> **SET PROBLEM**: Reproduce the following lines verbatim, without omitting or altering any of them.
══ SUPPLIED RECORDS
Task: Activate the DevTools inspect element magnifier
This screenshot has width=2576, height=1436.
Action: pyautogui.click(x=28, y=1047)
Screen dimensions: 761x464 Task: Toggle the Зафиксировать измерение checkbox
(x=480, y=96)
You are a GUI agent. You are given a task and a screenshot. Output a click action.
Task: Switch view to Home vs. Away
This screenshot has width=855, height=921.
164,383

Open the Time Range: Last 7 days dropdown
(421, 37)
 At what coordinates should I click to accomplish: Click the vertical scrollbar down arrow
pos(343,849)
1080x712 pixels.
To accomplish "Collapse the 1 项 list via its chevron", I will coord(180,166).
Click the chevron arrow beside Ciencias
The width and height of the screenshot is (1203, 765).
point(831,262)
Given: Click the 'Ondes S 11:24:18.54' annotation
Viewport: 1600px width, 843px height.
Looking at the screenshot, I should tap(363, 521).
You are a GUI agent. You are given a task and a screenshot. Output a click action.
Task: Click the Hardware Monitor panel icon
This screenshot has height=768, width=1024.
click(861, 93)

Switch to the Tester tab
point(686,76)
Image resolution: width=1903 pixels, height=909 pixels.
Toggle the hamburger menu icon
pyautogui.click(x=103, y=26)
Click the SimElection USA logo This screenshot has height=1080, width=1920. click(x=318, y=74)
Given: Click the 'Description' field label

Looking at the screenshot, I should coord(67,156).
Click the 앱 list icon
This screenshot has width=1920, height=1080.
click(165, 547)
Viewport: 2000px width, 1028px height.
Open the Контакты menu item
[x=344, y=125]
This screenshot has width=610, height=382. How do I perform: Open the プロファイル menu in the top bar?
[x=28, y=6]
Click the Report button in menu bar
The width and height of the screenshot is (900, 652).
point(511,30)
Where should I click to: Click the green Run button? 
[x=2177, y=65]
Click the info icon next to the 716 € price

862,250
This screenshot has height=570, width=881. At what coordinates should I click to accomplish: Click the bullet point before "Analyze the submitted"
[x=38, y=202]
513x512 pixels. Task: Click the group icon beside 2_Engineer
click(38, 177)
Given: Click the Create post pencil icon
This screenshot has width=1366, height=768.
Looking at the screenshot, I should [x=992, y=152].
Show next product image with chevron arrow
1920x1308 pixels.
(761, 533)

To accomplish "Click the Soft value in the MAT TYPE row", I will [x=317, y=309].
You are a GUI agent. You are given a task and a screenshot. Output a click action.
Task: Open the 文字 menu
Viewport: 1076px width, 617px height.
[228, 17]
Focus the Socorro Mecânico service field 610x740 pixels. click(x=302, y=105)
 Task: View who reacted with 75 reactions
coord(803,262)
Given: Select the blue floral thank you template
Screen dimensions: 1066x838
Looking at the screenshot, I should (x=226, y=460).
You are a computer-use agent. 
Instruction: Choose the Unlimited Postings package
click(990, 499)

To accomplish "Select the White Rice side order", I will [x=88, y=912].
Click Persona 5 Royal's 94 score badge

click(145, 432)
════
> **PROBLEM SOLUTION**:
Task: Activate the DevTools inspect element magnifier
This screenshot has width=2576, height=1436.
Action: pyautogui.click(x=28, y=1047)
Screen dimensions: 761x464 Task: Toggle the Зафиксировать измерение checkbox
(x=480, y=96)
You are a GUI agent. You are given a task and a screenshot. Output a click action.
Task: Switch view to Home vs. Away
This screenshot has width=855, height=921.
164,383

Open the Time Range: Last 7 days dropdown
(421, 37)
 At what coordinates should I click to accomplish: Click the vertical scrollbar down arrow
pos(343,849)
1080x712 pixels.
To accomplish "Collapse the 1 项 list via its chevron", I will coord(180,166).
Click the chevron arrow beside Ciencias
The width and height of the screenshot is (1203, 765).
point(831,262)
Given: Click the 'Ondes S 11:24:18.54' annotation
Viewport: 1600px width, 843px height.
Looking at the screenshot, I should tap(363, 521).
You are a GUI agent. You are given a task and a screenshot. Output a click action.
Task: Click the Hardware Monitor panel icon
This screenshot has height=768, width=1024.
click(861, 93)

Switch to the Tester tab
point(686,76)
Image resolution: width=1903 pixels, height=909 pixels.
Toggle the hamburger menu icon
pyautogui.click(x=103, y=26)
Click the SimElection USA logo This screenshot has height=1080, width=1920. click(x=318, y=74)
Given: Click the 'Description' field label

Looking at the screenshot, I should coord(67,156).
Click the 앱 list icon
This screenshot has width=1920, height=1080.
click(165, 547)
Viewport: 2000px width, 1028px height.
Open the Контакты menu item
[x=344, y=125]
This screenshot has width=610, height=382. How do I perform: Open the プロファイル menu in the top bar?
[x=28, y=6]
Click the Report button in menu bar
The width and height of the screenshot is (900, 652).
point(511,30)
Where should I click to: Click the green Run button? 
[x=2177, y=65]
Click the info icon next to the 716 € price

862,250
This screenshot has height=570, width=881. At what coordinates should I click to accomplish: Click the bullet point before "Analyze the submitted"
[x=38, y=202]
513x512 pixels. Task: Click the group icon beside 2_Engineer
click(38, 177)
Given: Click the Create post pencil icon
This screenshot has width=1366, height=768.
Looking at the screenshot, I should [x=992, y=152].
Show next product image with chevron arrow
1920x1308 pixels.
(761, 533)

To accomplish "Click the Soft value in the MAT TYPE row", I will [x=317, y=309].
You are a GUI agent. You are given a task and a screenshot. Output a click action.
Task: Open the 文字 menu
Viewport: 1076px width, 617px height.
[228, 17]
Focus the Socorro Mecânico service field 610x740 pixels. click(x=302, y=105)
 Task: View who reacted with 75 reactions
coord(803,262)
Given: Select the blue floral thank you template
Screen dimensions: 1066x838
Looking at the screenshot, I should (x=226, y=460).
You are a computer-use agent. 
Instruction: Choose the Unlimited Postings package
click(990, 499)

To accomplish "Select the White Rice side order", I will [x=88, y=912].
Click Persona 5 Royal's 94 score badge

click(145, 432)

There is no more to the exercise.